Description
En général, toutes les zones humides sont caractérisées par une grande variété d'espèces.
Parmi les espèces des tourbières hautes, établies sur les buttes de sphaigne, on trouve Drosera rotundifolia, Drosera anglica (en grand nombre), Vaccinium oxycoccus, Vaccinium vitis-idaea, Calluna vulgaris, Potentilla palustris.
La végétation arborescente, épicéa (Picea excelsa) et mélèze (Larix decidua), et la végétation arbustive, genévrier (Juniperus communis), rhododendron (Rhododendron ferrugineum), aulne vert (Alnus viridis), tendent à coloniser les tourbières, se répartissant principalement en groupes dans les zones moins arrosées.
D'un point de vue faunistique, on peut constater que ces tourbières, si riches en ruisseaux et en rivières qui les sillonnent en formant des boucles d'eau stagnante, constituent une zone d'alimentation et de reproduction très importante pour les amphibiens.
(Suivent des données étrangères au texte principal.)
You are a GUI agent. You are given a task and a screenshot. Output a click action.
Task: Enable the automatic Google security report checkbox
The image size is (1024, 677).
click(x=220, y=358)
En effet, on a constaté une grande diffusion de la grenouille de montagne (Rana temporaria), aussi bien chez les adultes que chez les larves (têtards).
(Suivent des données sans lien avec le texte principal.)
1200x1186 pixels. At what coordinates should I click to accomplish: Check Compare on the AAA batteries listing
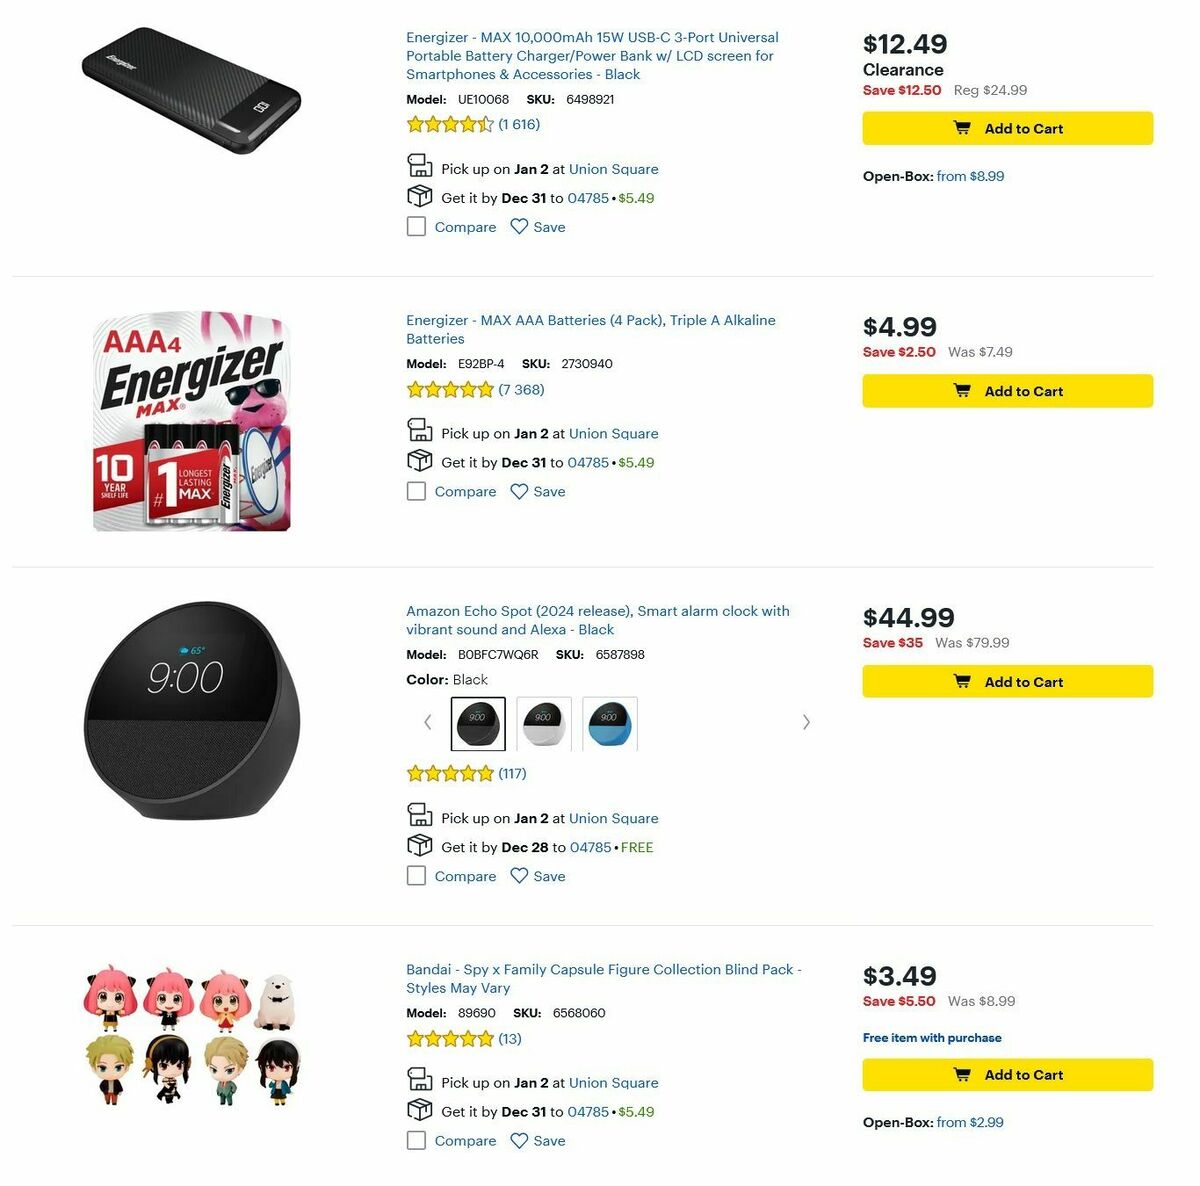[416, 491]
La bande boisée qui entoure immédiatement les tourbières représente un écotone, c'est-à-dire un milieu intermédiaire entre les zones humides et le milieu forestier, où la flore et la faune sont particulièrement riches ; en effet, les populations animales et végétales des deux milieux s'interpénètrent.
Le biotope remplit une fonction importante pour la macrofaune et l'ornithofaune des bois environnants, car il constitue un lieu d'alimentation et de refuge pour les ongulés, comme le chevreuil (Capreolus capreolus), et les tétraonidés, comme le grand tétras (Tetrao urogallus) et le tétras-lyre (Tetrao tetrix).